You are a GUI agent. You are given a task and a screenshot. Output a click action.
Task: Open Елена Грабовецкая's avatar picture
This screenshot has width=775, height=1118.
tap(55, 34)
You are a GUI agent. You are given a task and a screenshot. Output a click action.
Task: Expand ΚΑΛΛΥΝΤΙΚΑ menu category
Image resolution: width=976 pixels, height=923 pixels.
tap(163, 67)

--

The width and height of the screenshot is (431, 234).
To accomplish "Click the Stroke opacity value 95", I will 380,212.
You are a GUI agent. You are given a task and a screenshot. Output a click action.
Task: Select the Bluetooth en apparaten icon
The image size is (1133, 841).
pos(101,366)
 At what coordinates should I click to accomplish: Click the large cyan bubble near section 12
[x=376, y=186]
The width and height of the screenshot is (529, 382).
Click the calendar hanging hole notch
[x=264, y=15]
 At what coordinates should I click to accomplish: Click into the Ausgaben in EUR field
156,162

--

# What is required:
Copy out every line of the material above that contains the string "should". Count only matches with the same uppercase and lowercase letters.

# Response to the exercise:
 At what coordinates should I click to accomplish: Click the large cyan bubble near section 12
 At what coordinates should I click to accomplish: Click into the Ausgaben in EUR field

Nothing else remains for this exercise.